Total Knee Replacement for Arthritis

  • Reference Number: HEY-469/2016
  • Departments: Orthopaedics

This leaflet has been produced to give you general information. Most of your questions should be answered by this leaflet. It is not intended to replace the discussion between you and the healthcare team, but may act as a starting point for discussion. If after reading it you have any concerns or require further explanation, please discuss this with a member of the healthcare team.

Introduction

This leaflet has been produced to give you general information about your Total Knee Replacement.  Most of your questions should be answered by this leaflet. It is not intended to replace the discussion between you and your doctor, but may act as a starting point for discussion. If after reading it you have any concerns or require further explanation, please discuss this with a member of the healthcare team caring for you.

What is a total knee replacement?

Total knee replacement operation is a procedure that removes the worn out cartilage in an arthritic knee and replaces it with an artificial joint made of metal parts separated by a plastic spacer. The metal parts are usually fixed to the bone with special cement, as demonstrated in the X-ray pictures below. The operation takes between one and a half to two hours but you will be in theatre longer to allow for recovery from the anaesthetic.

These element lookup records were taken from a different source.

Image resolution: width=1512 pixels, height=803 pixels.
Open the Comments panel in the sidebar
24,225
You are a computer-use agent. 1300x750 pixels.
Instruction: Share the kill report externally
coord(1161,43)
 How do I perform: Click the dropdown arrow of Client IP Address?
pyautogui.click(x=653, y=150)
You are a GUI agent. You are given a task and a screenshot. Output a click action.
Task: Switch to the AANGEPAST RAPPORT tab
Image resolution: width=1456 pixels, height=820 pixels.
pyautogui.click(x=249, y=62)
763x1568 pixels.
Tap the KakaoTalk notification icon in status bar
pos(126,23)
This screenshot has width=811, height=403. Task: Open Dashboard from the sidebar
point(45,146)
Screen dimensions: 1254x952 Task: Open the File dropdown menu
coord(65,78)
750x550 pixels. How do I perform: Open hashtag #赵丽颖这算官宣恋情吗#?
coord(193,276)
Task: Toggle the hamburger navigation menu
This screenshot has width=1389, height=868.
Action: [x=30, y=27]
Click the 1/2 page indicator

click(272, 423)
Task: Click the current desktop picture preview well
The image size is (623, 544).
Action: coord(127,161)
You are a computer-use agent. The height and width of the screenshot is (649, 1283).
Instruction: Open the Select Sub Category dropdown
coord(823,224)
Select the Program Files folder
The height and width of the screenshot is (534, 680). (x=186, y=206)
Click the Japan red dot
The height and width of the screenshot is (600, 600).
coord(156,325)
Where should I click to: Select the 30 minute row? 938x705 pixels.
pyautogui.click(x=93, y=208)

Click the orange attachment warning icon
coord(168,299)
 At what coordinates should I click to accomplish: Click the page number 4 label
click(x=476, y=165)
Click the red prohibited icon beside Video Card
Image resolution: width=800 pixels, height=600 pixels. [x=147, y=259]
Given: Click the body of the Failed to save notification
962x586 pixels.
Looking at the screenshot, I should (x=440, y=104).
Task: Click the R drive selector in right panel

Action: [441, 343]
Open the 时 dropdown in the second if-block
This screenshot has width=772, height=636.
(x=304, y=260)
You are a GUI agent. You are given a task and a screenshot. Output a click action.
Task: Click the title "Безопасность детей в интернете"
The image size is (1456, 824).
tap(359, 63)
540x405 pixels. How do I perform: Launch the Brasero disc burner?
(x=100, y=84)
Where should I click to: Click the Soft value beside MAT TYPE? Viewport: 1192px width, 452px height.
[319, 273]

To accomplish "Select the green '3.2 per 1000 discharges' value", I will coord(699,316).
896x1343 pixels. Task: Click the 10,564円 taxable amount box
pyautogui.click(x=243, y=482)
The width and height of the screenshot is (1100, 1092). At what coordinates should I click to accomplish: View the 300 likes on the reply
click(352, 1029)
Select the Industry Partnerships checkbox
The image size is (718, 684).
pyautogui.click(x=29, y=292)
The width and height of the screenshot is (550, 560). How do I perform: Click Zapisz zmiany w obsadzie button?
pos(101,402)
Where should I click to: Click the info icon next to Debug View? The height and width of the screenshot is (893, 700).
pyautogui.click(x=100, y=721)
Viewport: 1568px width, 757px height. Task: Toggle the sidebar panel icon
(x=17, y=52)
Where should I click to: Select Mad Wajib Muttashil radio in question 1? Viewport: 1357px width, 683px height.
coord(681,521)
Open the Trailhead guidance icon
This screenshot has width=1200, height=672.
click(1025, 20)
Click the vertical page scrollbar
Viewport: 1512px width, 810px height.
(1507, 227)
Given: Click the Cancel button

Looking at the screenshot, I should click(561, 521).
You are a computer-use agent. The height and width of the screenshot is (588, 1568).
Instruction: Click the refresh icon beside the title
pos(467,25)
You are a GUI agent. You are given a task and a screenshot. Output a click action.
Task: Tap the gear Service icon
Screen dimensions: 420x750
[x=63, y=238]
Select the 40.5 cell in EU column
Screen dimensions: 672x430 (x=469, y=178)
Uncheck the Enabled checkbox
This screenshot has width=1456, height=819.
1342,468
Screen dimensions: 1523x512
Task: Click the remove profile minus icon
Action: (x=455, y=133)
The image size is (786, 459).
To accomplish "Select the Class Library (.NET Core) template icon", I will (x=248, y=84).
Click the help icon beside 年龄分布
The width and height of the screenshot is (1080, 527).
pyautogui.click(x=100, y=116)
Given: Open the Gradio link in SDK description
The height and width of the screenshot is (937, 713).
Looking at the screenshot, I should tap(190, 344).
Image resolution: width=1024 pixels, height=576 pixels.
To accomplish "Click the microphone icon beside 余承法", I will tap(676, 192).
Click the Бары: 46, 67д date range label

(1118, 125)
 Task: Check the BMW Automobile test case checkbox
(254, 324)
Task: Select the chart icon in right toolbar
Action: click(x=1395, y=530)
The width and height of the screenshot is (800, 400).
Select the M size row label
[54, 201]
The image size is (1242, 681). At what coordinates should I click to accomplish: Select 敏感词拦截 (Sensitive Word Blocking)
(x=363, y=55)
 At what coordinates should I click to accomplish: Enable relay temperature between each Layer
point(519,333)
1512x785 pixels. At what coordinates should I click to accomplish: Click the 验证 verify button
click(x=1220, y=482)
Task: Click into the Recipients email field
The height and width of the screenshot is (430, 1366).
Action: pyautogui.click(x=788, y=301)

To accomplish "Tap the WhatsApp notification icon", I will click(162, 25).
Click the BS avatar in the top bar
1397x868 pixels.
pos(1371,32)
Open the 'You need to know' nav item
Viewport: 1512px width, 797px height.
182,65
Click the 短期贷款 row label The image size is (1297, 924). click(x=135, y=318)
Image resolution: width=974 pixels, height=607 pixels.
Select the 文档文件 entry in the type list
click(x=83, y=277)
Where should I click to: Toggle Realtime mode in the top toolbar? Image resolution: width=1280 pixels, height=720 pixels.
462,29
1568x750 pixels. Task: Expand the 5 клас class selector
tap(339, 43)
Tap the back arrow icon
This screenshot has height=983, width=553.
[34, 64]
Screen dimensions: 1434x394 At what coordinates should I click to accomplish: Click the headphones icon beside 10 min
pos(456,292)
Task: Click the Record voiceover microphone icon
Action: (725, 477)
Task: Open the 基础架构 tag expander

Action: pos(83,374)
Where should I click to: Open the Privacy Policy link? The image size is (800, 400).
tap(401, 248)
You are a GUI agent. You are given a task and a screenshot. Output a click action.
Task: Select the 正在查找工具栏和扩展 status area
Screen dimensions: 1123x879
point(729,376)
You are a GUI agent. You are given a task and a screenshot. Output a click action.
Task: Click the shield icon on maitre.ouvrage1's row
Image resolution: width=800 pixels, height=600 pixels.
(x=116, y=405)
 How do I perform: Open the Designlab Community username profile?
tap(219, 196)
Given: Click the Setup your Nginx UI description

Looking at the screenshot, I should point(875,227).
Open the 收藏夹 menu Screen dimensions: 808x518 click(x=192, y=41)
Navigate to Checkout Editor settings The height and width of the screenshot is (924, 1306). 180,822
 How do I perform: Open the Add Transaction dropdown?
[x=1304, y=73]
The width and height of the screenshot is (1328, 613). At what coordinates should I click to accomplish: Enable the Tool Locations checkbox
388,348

Pre-operative X-ray of an arthritic knee

Pre-operative X-ray of an arthritic knee
Copy of an X-ray used to illustrate total knee replacement with kind permission from a patient.

Post-operative X-ray of a knee replacement

Post-operative X-ray of a knee replacement
Copy of an X-ray used to illustrate total knee replacement with kind permission from a patient.

Why do I need a total knee replacement?

You have been offered a knee replacement to relieve the pain you have in your knee and improve your function, as other methods of improving it have not succeeded (pain relief, anti-inflammatory medications, exercise, walking sticks etc.).

What are the results of total knee replacements?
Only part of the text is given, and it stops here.